Legacy Code Archaeology with Codex CLI: Understanding, Documenting, and Safely Modernising Unfamiliar Codebases

Legacy Code Archaeology with Codex CLI: Understanding, Documenting, and Safely Modernising Unfamiliar Codebases
Every senior developer has faced it: a critical system written by people who left years ago, sparse documentation, no tests, and a business requirement to change it without breaking anything. AI coding agents have transformed this challenge.
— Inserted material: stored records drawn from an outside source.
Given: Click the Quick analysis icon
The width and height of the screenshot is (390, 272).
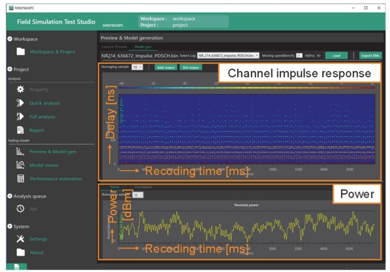Looking at the screenshot, I should coord(21,103).
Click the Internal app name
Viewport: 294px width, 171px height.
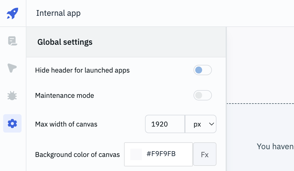pyautogui.click(x=58, y=13)
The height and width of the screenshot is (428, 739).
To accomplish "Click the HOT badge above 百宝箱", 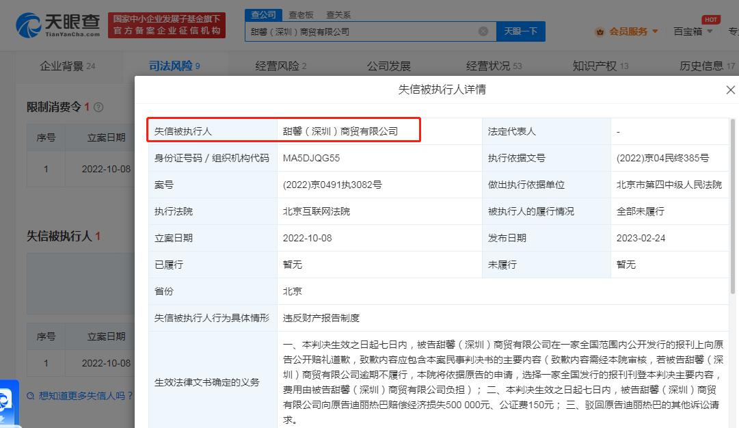I will (710, 20).
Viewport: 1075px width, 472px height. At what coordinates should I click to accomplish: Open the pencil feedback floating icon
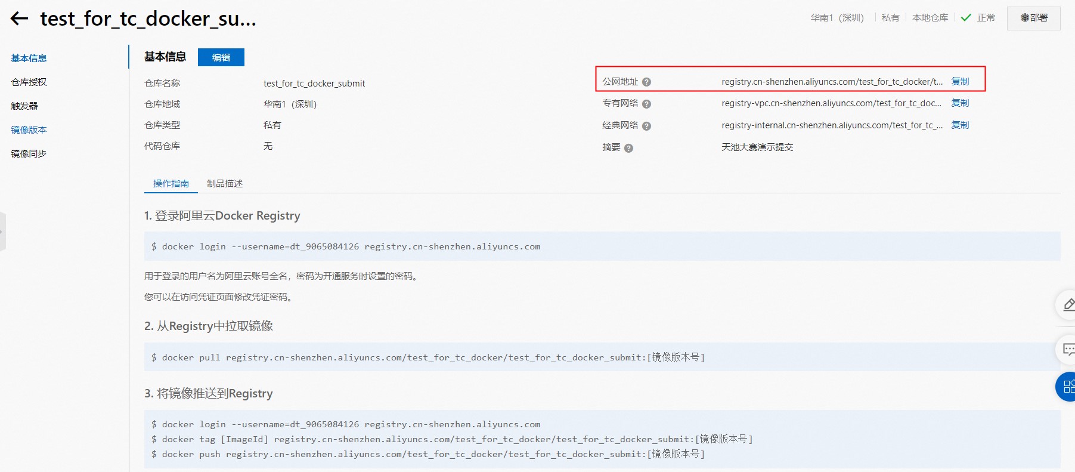[x=1067, y=305]
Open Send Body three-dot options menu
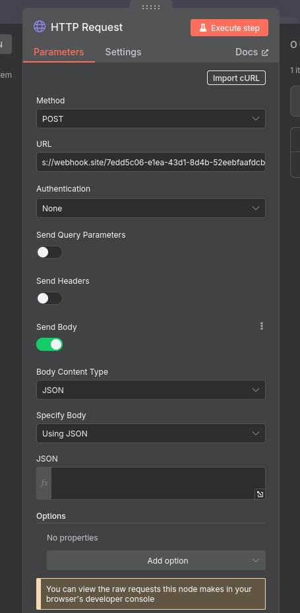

Gartner predicted that 40% of legacy modernisation projects would incorporate AI-assisted reverse engineering by 2026, up from under 10% in 20231. Codex CLI is particularly well-suited for this work because it operates directly in your terminal, reads your actual codebase, and can run commands to verify its understanding — all within a sandboxed environment that prevents accidental damage.
This article presents a structured methodology for using Codex CLI to explore, document, and incrementally modernise legacy codebases, drawing on OpenAI’s official code modernisation cookbook2 and the codebase onboarding workflow3.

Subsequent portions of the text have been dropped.